WASHINGTON A new laser analyzer might be able to help doctors detect cancer, asthma or other diseases by sampling a patient's breath, researchers reported on Tuesday.
The device uses mirrors to bounce the laser's light back and forth until it has touched every molecule a patient exhales in a single breath, the team reported in the journal Optics Express.
This can help detect minute traces of compounds that can point to various diseases, including cancer, asthma, diabetes and kidney malfunction, they said.
"This technique can give a broad picture of many different molecules in the breath all at once," Jun Ye, who led the research at the University of Colorado, said in a statement.
Ye's team at a joint institute of the National Institute of Standards and Technology and the university developed a new technique, called cavity-enhanced direct optical frequency comb spectroscopy.

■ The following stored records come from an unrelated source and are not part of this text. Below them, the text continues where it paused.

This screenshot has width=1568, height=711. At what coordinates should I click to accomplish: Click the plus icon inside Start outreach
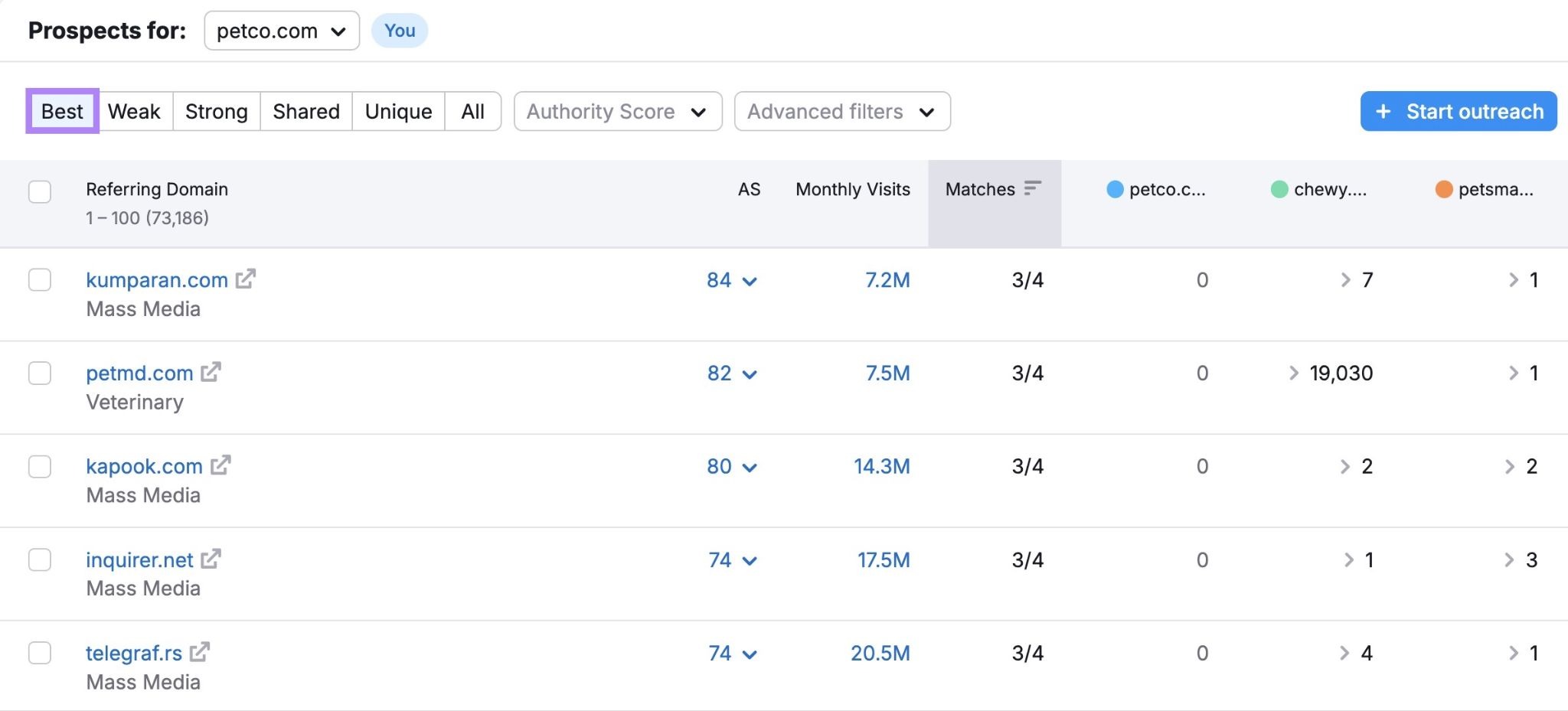point(1383,111)
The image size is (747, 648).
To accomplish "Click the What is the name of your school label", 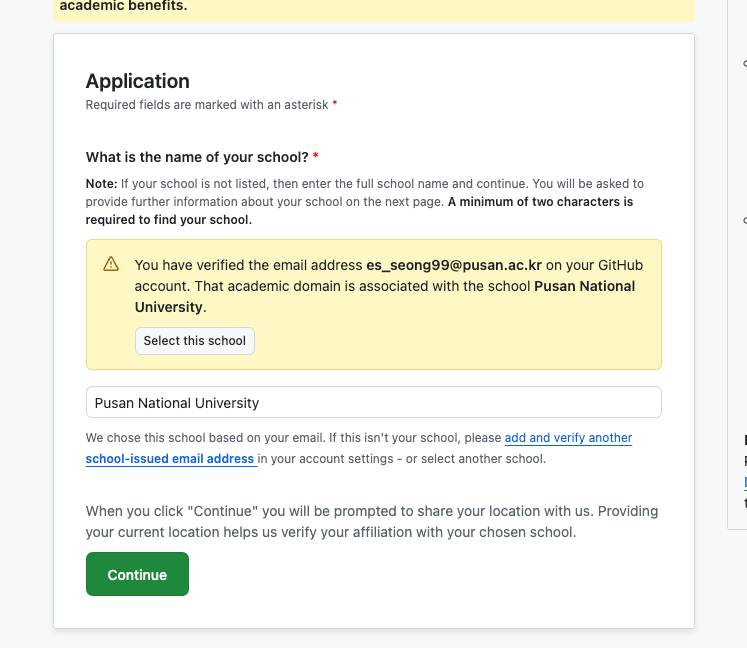I will pyautogui.click(x=197, y=157).
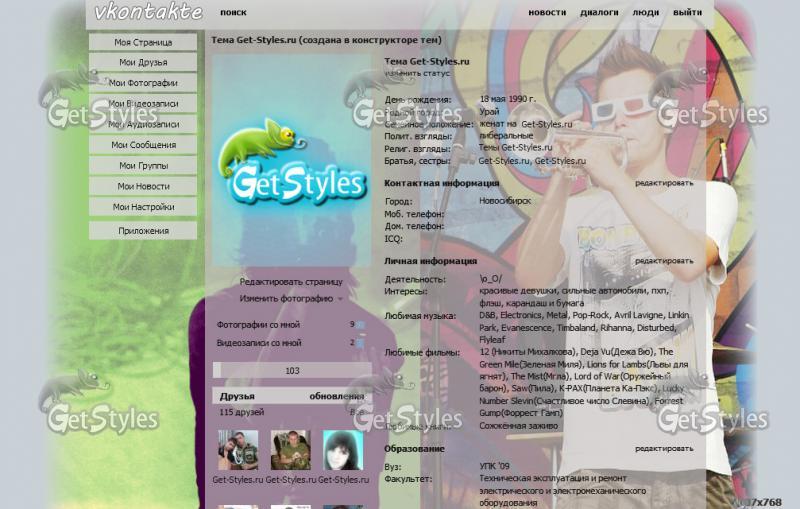This screenshot has height=509, width=800.
Task: Click icon beside Видеозаписи со мной count
Action: 360,343
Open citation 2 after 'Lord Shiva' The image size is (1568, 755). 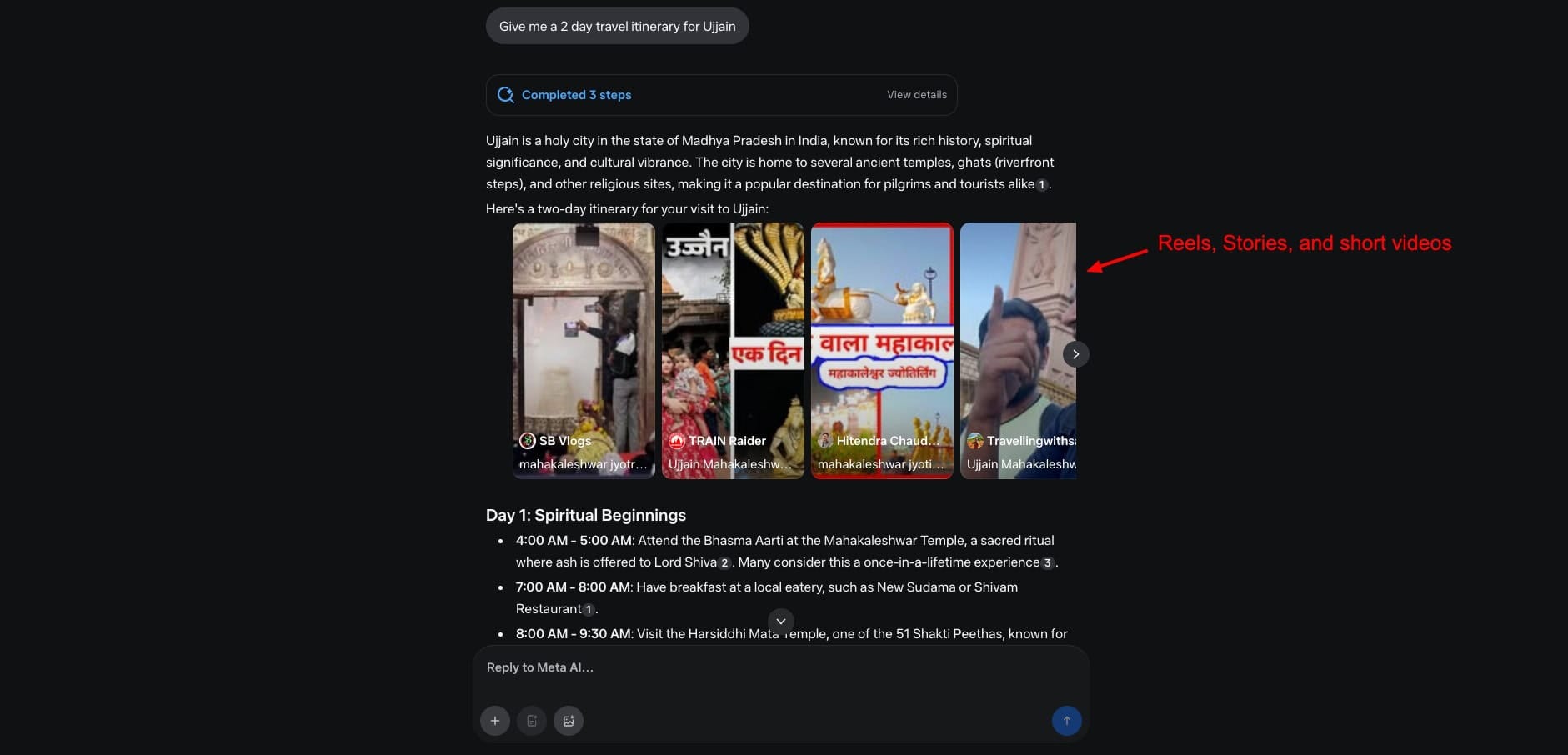[x=724, y=563]
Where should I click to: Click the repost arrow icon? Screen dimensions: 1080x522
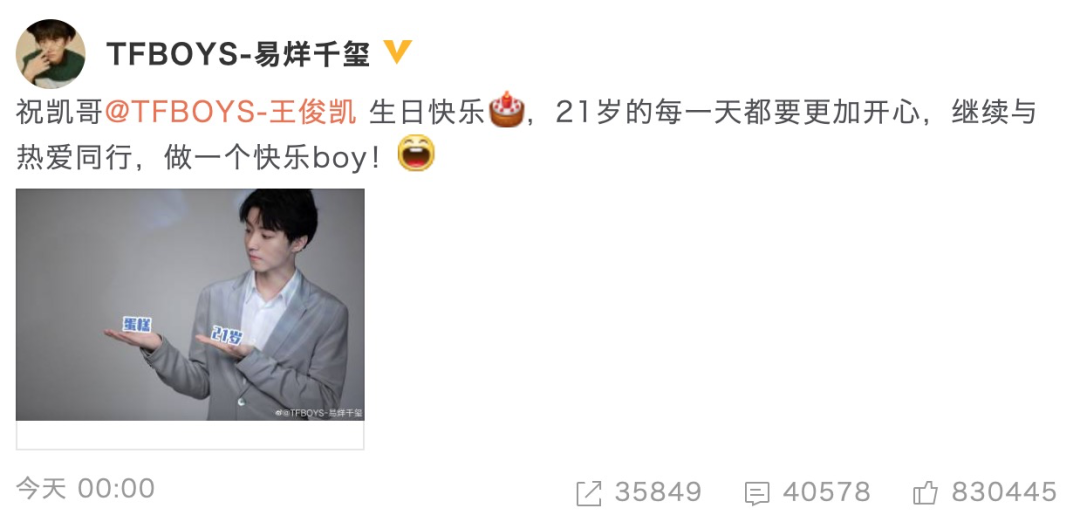pyautogui.click(x=589, y=493)
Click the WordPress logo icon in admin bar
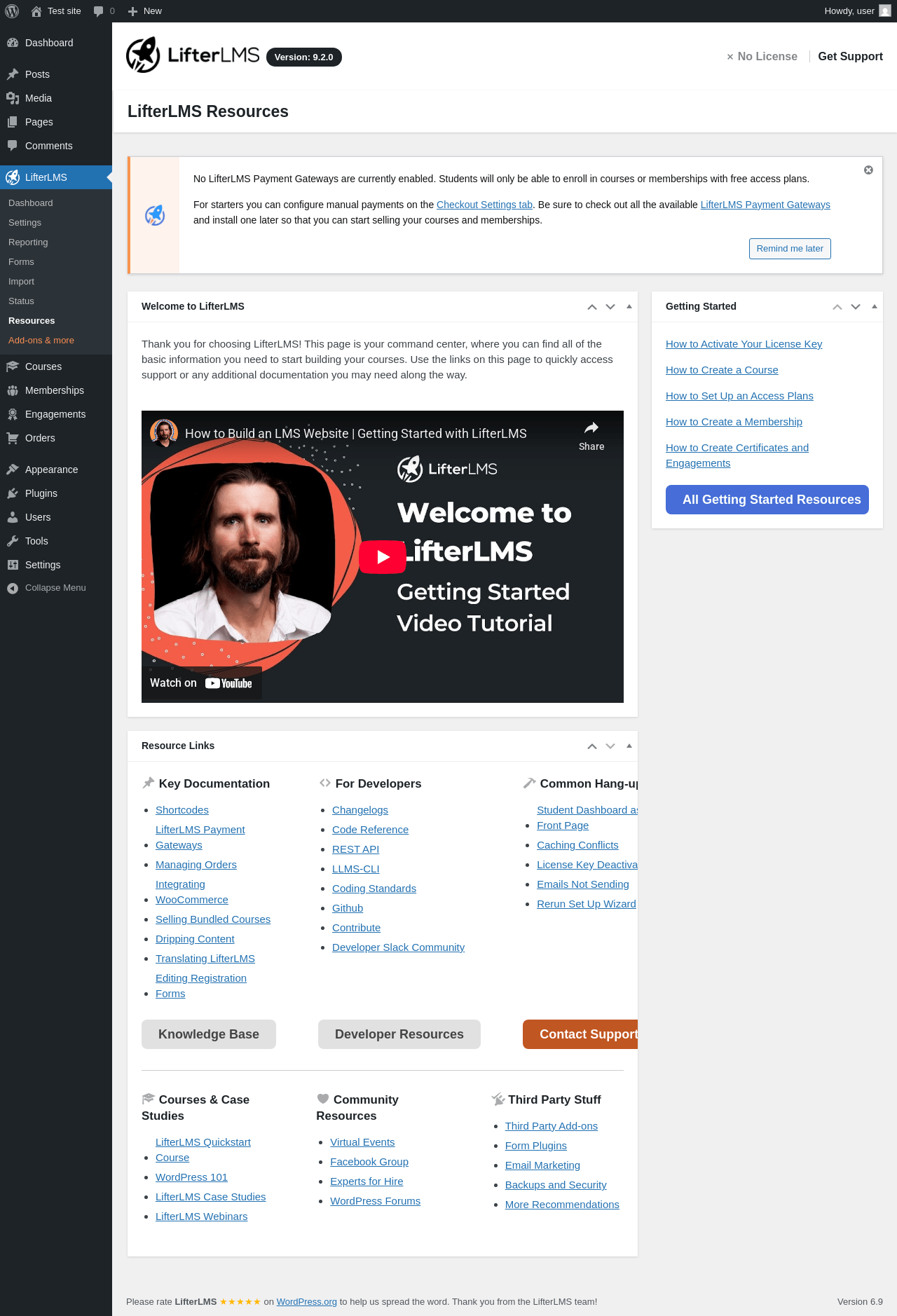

When animals and people breathe out, they exhale not only gases that are not needed, such as carbon dioxide, but also compounds that result from the metabolism of cells.
"To date, researchers have identified over 1,000 different compounds contained in human breath," Ye's team wrote in the report, published on the Internet here
Some point to abnormal function -- such as methylamine, produced in higher amounts by liver and kidney disease, ammonia produced when the kidneys are failing or elevated acetone caused by diabetes.
People with asthma may produce too much nitric oxide, exhaled in the breath, while smokers produce high levels of carbon monoxide.
Last February, a team at the Cleveland Clinic in Ohio reported they could use a mass spectrometer breath test to detect lung cancer in patients. Tumor cells produce compounds called volatile organic compounds at higher levels than healthy cells.
In 2006, researchers found dogs could be trained to smell cancer on the breath of patients with 99 percent accuracy.
Ye's team used their method to analyze the breath of several student volunteers and found they could detect trace signatures of ammonia, carbon monoxide, and methane in breath.
Their volunteers breathed into an optical cavity, which is a space between two mirrors. When a pulsed laser light was shone into this space, it bounced back and forth multiple times, striking all the molecules in the sample, Ye's team said.
Spectrometry analysis showed which frequencies of light were absorbed, in turn an indirect measure of which molecules were in the sample.